9. Juni Heute Morgen wollte der Oberarzt von mir wissen, ob ich privat krankenversichert bin. Das weiß ich leider gar nicht. Mit dieser Frage habe ich mich seit Jahrzehnten nicht beschäftigt. Wenn ich nun überlege, kann ich mich allerdings nicht erinnern, an meinen freien Tagen jemals zu einem Arzt gegangen zu sein. Meines Wissens kam unser Hausarzt immer in mein Büro. Insofern kann privat versichert eigentlich nicht richtig sein. Es müsste also immer noch unsere Staatliche Versicherung sein. Margot hat mir das auch noch einmal bestätigt. Soeben hat der Oberarzt mir nun die Nachricht überbracht, dass es bei der Bettenbelegung einen Engpass gibt. Heute Abend bekomme ich einen Zimmergenossen.
10. Juni Das Essen in der Klinik macht mir zu schaffen. Frittierte Teigtaschen und Maiseintopf. Wie soll ich so je wieder zu meinem alten Gewicht finden? Ich habe Margot gebeten, mit der Klinikleitung über den Speiseplan zu sprechen. Es wird doch wohl möglich sein, wenigstens einmal in der Woche einen Broiler mit Kartoffeln und Mettendchen serviert zu bekommen. Auf meinen Auslandsreisen war das in all den Jahren doch auch nie ein Problem. Schwester Isabel würde sich sicher um meinen Wunsch kümmern, wenn sie nur meiner Sprache mächtig wäre. Heute Morgen kam sie mit einem sanften Lächeln herein, um die Bettwäsche auszuwechseln. Ich bin zwar schon wieder etwas bei Kräften, aber von ihr lasse ich mich immer wieder gerne stützen. Als sie mit allem fertig war, hat sie mir ein Glas Wasser eingegossen und mir über den Arm gestreichelt. Kurz danach hat Margot mich besucht. Sie war sauer, weil der neue Pyjama mit Joghurt bekleckert war.

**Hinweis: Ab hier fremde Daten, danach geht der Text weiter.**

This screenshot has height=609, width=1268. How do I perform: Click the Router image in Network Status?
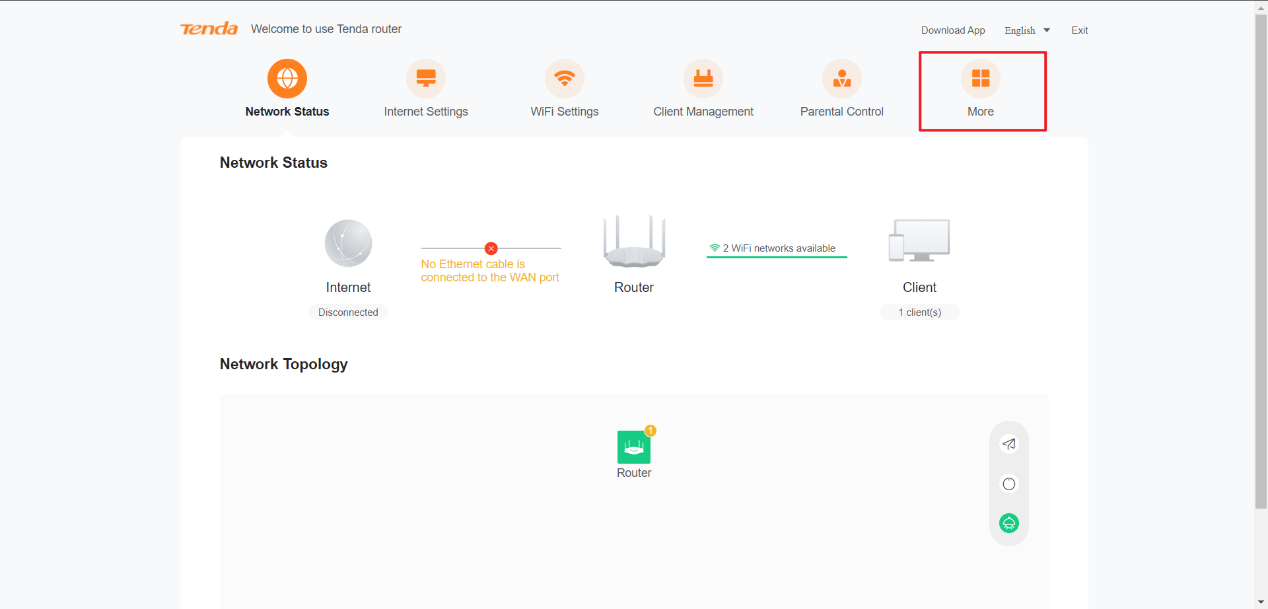click(634, 242)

12. Juni Zur Mittagszeit lag pünktlich der Essensplan für die kommende Woche auf meinem Tisch. Ich habe ihn abgezeichnet und mit ein paar Anmerkungen zurückgehen lassen.

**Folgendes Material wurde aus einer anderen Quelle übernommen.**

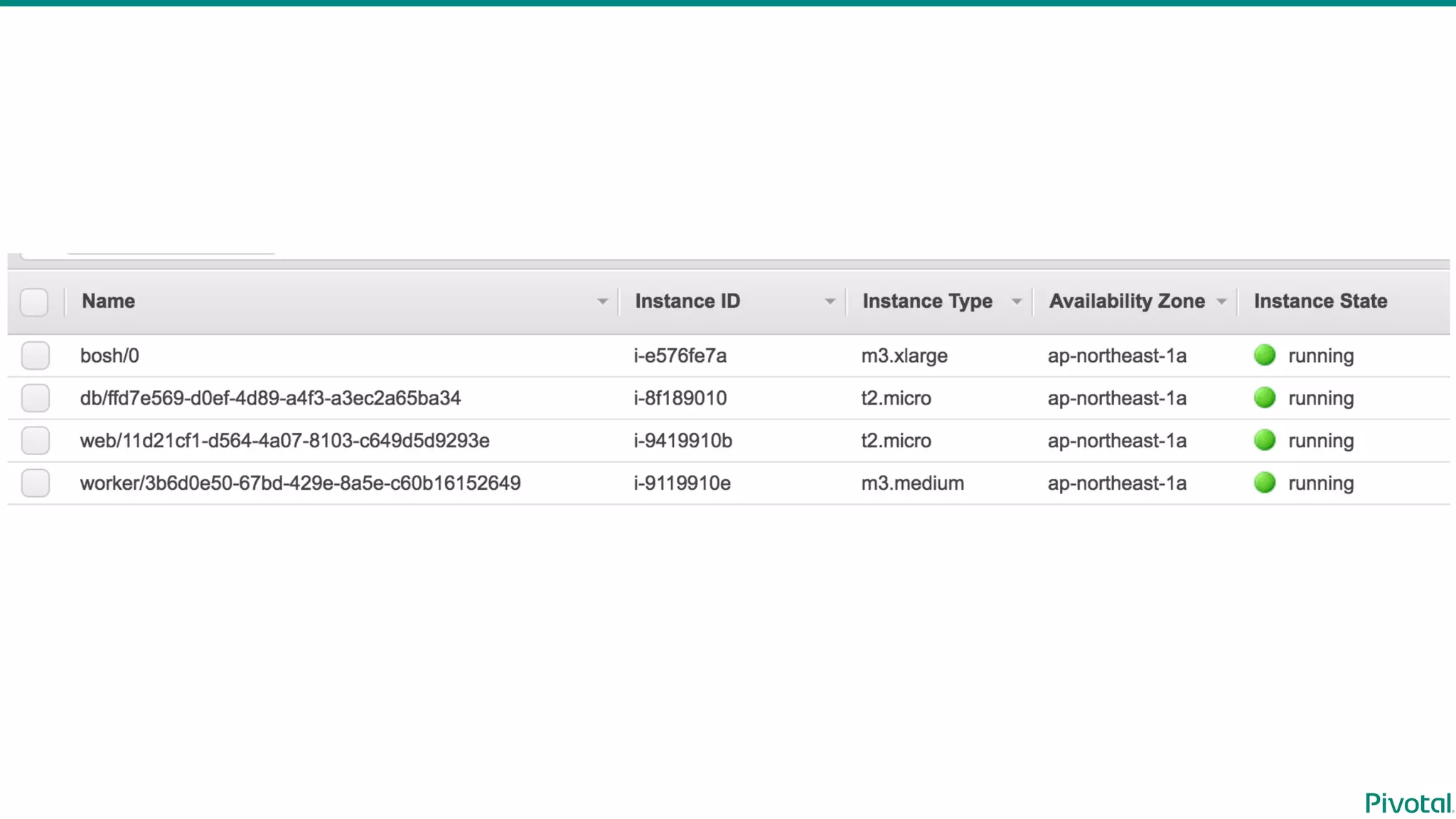Click green running status icon for bosh/0
Image resolution: width=1456 pixels, height=819 pixels.
pyautogui.click(x=1265, y=355)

13. Juni Einer der wenigen Vorteile an meiner Situation ist die Tatsache, dass ich nun endlich Zeit finde, die westdeutschen Zeitungen ausgiebig zu studieren und auszuwerten. Früher hat Frau Kelm1 mir das Wichtigste ausgeschnitten und praktisch zu einer neuen Zeitung zusammengeklebt. Die war natürlich dünner, und ich konnte weder in Ruhe die Sportseiten lesen oder ein Kreuzworträtsel lösen, noch hatte ich Gelegenheit, einen Blick auf die Panorama-Seite zu werfen, für die ich erst in den letzten Monaten eine stetig wachsende Begeisterung entwickelt habe. Hier im Krankenhaus unterhalten sie einen sogenannten Lesezirkel, und heute sind die ersten deutschen Ausgaben vom April angekommen. Zum ersten Mal habe ich nun zum Beispiel die Illustrierte Focus gelesen. Meinem ersten Gefühl nach spielen Fakten in diesem Heft keine allzu große Rolle. Ich bin der Meinung, da könnten sie etwas mehr an die Leser denken. Mit vielen Namen bin ich überhaupt nicht vertraut. So ist vor kurzem ein gewisser Kurt Cobain gestorben. Die Titelseiten sind voll davon. Bzw. waren es im April. Auf einem Foto hat der junge Mann ein bisschen Ähnlichkeit mit Hildegard Grützmann, die sich in Wandlitz lange um unsere Wäsche gekümmert hat. Aber die ist auch schon vor etlichen Jahren gestorben.
14. Juni Margot kam, um die schmutzige Wäsche abzuholen. Das Lila in ihren Haaren ist nun beinahe vollständig herausgewachsen. Ich frage mich, ob wir hier in Chile so ohne weiteres an die erprobten Produkte aus unserem VEB Kosmetik-Kombinat Berlin kommen werden. Ich hoffe es sehr, denn derzeit erinnert mich meine Frau leider immer mehr an meine Schwiegermutter.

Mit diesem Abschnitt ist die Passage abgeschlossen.